Rather than dumping a whole 8,000-word essay on this blog, I thought that it makes more sense to fast forward straight to the conclusion. Please read below the jump what I found out about the impact the Allied Occupation of Japan between 1945 and 1952 had on Tokyo’s urban development. I may chop up the main body of the text and post it on the blog in segments if there is any interest. Just drop me a line!
Ebisu shacks 1945 – from Japan Air Raids
This paper has attempted to shed some light on the Occupation period and the ways in which the Allied presence and their policies shaped Tokyo’s urban fabric. The threefold division into the spatial, institutional and subtle channels along which this occurred could not avoid certain overlaps between them. This is perhaps also true of the timeframe under scrutiny. The highly fluid 1945-1952 period may be subdivided into several chapters, and yet also needs to be seen as continuous with the prewar years. Moreover, many effects of the Occupation took several years longer to fully play out in urban Japan, especially when it comes to the influence of American consumer culture.
Nonetheless, as the limited sample of case studies provided in this paper already shows, both direct and indirect impacts of the American-led Occupation on Tokyo were significant. Preceding the peaceful ground-level invasion was the incineration of large swathes of urban land. The imposition of foreign military rule changed the face of Tokyo profoundly. Military bases and a ‘Little America’ at the spatial heart of the city, just outside the traditional nexus of power — the Imperial Palace — would become important constituents of the bombed-out city. Reconstruction over the following years had parallels with the one following the 1923 Great Kanto Earthquake. Given that Tokyo’s fate was shared by dozens of other Japanese cities, however, resources were now even scarcer and progress even more sluggish. From what can be ascertained from SCAP/GHQ sources, the Allied were at best indifferent to the housing shortage. At worst, their directives prevented the more extensive and faster construction of emergency shelters. The fact that Tokyo could avoid the unchecked growth of slums as well as social turmoil as a result is interesting and warrants further research.
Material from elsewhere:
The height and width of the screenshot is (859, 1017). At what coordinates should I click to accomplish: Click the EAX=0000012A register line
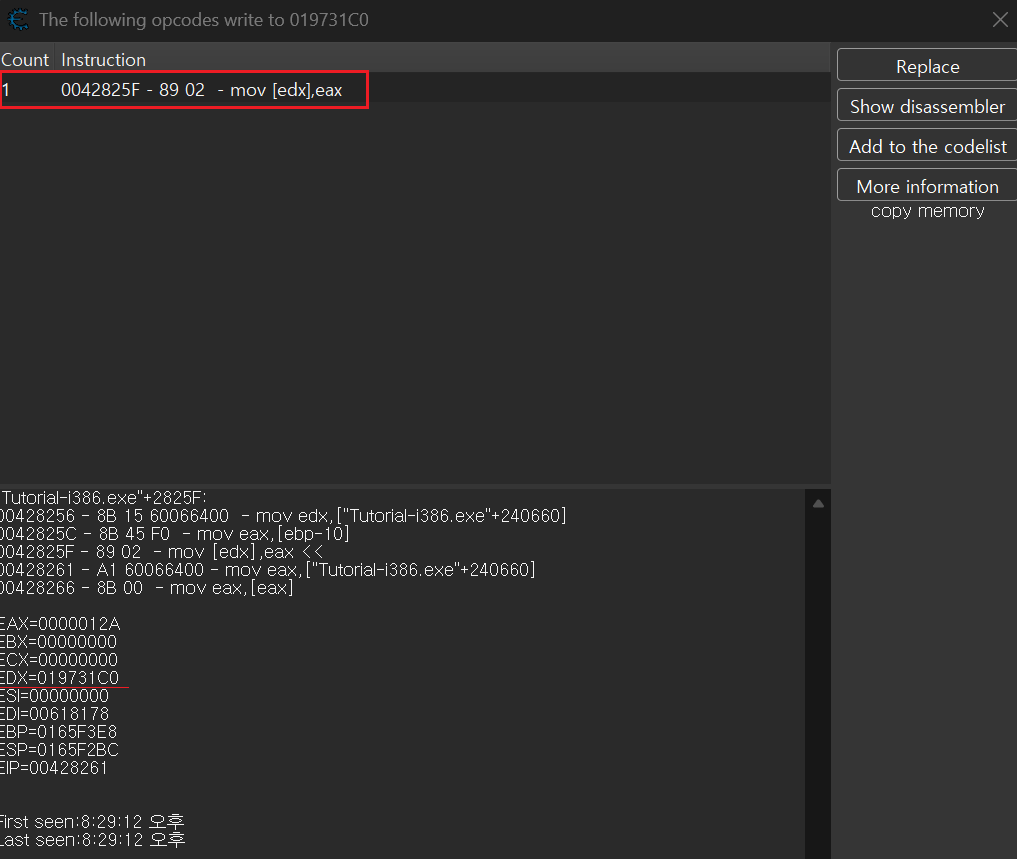pos(60,624)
On a more institutional level, some of SCAP’s reforms had strong ramifications for urban space. However, had they been realised as planned and without the Japanese side’s lobbying against some of their key provisions, Tokyo would most likely look different today. More coherent and extensive urban planning and public works could have been made possible had landowners’ rights not been as guarded as in the 1947 Constitution’s Article 29. More autonomous local governments would have perhaps reined more into unchecked urban growth and pollution during the high-speed growth era than a central government which prioritised economic development over citizen’s welfare, at least until the late 1960s. However, the lack of local autonomy may have eventually also played out in Tokyo’s favour. Lax to non-existent zoning rights in the first two postwar decades were arguably behind Tokyo’s significant flexibility and adaptability to grow organically. It can be argued that these were likely the result of an indifferent and institutionally overstretched central government, or in Tokyo’s case the metropolitan authorities. This area, too, warrants further research given its relevance to the urban development discourse.
Some of the most lasting legacies of the Occupation period fed through in a more subtle fashion. The American influence, emanating from within the military bases and the rest and recreation areas, above all Ginza, would help shape the city’s culture in music, dance and fashion. The early postwar years’ “cultures of defeat” (Dower 1999) also included the “pan-pan” girl. She was synonymous with the proliferation of the sex trade fueled by the Allied troops. It can be argued that its results still bear on Japanese urban space, especially around its train stations. American consumption culture infiltrated Tokyo with the Allied Forces’ presence, especially in Ginza, Roppongi and Harajuku. Although they have since been complemented by many other areas of similar if not higher social standing, these areas remain important centres of consumption and popular culture. Lastly, this paper has looked at how the discourse on postwar architecture was influenced by the seminal Occupation-era works of Antonin Raymond and later even Swiss-French master Le Corbusier. The international appeal of Japanese architecture today cannot be seen in isolation from this important time period.
The Occupation period produced a historical moment in time that was without precedent, it was “intense, unpredictable, ambiguous, confusing and electric”. It was markedly different than that of Germany, because “it lacked the focused intensity that came with America’s unilateral control” (Dower 1999: 23). The cities, above all Tokyo, were the arena for these encounters between victors and defeated. All too often, when the Japanese capital is analysed in the social sciences, the focus on it begins with the onset of rapid economic growth in the early 1950s. As this paper has shown, however, much is to be gained from a closer look at the Occupation period from 1945-1952.